A national data breach notification standard would help in some ways by adding enforcement at the federal level to the system we have now.  There was nearly a national data breach notification law passed in 2015 and that bill has now been reintroduced in response to the Equifax breach.  It is too early to determine its fate.

Data breach notification has had a positive effect but it seems unlikely that adding a national layer to the requirement will drive additional change in how businesses handle personal data.  Data breach notification attempts to close the barn door after the horse has already escaped by imposing requirements on the after-action activities.  It does not impose requirement for what companies must do before the breach occurs.  Bad practices and a lack of incentives to protect your information are what led to this problem and regulation of those practices is the only way to ensure they improve.

At least one other proposal does the necessary work of improving the FCRA by increasing transparency for consumers and making it easier to seek remedies.  This doesn’t change the fundamental lack of protection for consumers’ information before the fact.

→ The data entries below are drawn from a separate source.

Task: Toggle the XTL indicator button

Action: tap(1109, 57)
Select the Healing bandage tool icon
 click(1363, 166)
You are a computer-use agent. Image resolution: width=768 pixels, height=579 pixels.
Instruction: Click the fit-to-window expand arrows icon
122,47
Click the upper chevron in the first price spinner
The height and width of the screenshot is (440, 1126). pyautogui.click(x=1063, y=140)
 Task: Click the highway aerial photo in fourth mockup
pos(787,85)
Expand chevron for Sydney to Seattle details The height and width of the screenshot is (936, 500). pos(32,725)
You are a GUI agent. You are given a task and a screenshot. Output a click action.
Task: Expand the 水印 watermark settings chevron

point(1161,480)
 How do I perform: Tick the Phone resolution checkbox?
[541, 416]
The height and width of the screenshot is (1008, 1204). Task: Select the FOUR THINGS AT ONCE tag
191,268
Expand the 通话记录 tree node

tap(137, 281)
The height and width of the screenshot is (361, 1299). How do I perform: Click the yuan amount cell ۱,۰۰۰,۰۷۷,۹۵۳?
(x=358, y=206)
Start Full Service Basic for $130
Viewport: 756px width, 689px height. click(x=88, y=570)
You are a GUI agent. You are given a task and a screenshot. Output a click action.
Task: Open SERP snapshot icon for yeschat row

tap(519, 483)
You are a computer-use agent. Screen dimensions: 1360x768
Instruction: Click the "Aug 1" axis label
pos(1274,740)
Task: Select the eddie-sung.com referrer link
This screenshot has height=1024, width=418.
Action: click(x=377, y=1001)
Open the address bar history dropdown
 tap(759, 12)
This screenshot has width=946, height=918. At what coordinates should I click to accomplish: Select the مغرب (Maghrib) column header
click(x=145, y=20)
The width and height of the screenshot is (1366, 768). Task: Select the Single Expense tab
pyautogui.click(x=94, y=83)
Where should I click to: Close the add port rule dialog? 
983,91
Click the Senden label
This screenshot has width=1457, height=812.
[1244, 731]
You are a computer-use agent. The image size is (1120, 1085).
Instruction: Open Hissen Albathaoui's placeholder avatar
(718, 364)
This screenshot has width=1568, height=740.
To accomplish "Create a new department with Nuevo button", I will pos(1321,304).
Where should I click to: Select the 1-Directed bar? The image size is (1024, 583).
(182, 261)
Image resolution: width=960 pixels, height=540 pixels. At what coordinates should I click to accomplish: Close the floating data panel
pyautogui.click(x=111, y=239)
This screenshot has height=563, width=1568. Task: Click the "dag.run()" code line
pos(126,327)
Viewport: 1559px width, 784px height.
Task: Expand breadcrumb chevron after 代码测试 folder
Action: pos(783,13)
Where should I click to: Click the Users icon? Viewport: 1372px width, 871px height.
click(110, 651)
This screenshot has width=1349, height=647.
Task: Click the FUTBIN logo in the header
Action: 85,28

Legislative proposals to respond to the Equifax breach should regulate what companies that keep personally identifiable information do with that information.  One current legislative proposal from Senators Markey, Blumenthal, Whitehouse, and Franken starts to focus on these elements of consumer privacy for the data broker industry.  It carves out data brokers already regulated under the FCRA from most of its access, disclosure, and notice provisions.  It does not except covered data brokers from the bill’s requirement that companies develop a security plan to protect consumers’ personal information against loss, unauthorized access, use, modification, destruction, or disclosure.

The previous Administration contemplated a more complete implementation of privacy principles into law, recognizing that consumers needed a more complete set of protections than the patchwork found in current law.  That draft covered a broader swath of companies and imposed a more complete set of requirements including notice to consumer, consent, access, integrity, security, and enforcement.  The proposal mostly relied on a reasonableness standard to determine the way a covered entity could comply with the requirements in each of those areas.  It also introduced the concept of safe harbors that would rely on a certified set of privacy practices developed in multistakeholder processes (several have been completed) certified by the Federal Trade Commission.


The Equifax breach is the perfect storm of a security incident:

  • The breach broadly impacts the security of the personal information of potentially the majority of U.S. adults,
  • Equifax collected and mishandled this sensitive information without ever asking the consumers’ permission, and
  • The breach included sensitive data that, unlike a breach involving passwords, consumers cannot easily change

The message that Congress takes from this breach will determine whether it will drive changes to the business practices in this industry.  To the extent that the public considers this breach business as usual, Congress will likely restrict its activities to hearings on the topic.  Should a larger awareness of the dangers of identity theft from this breach cause a stronger movement for a solution that will try and address the problem before breaches occur, Congress may break the logjam on data breach notification legislation or even go further than that toward substantive privacy or cybersecurity regulation.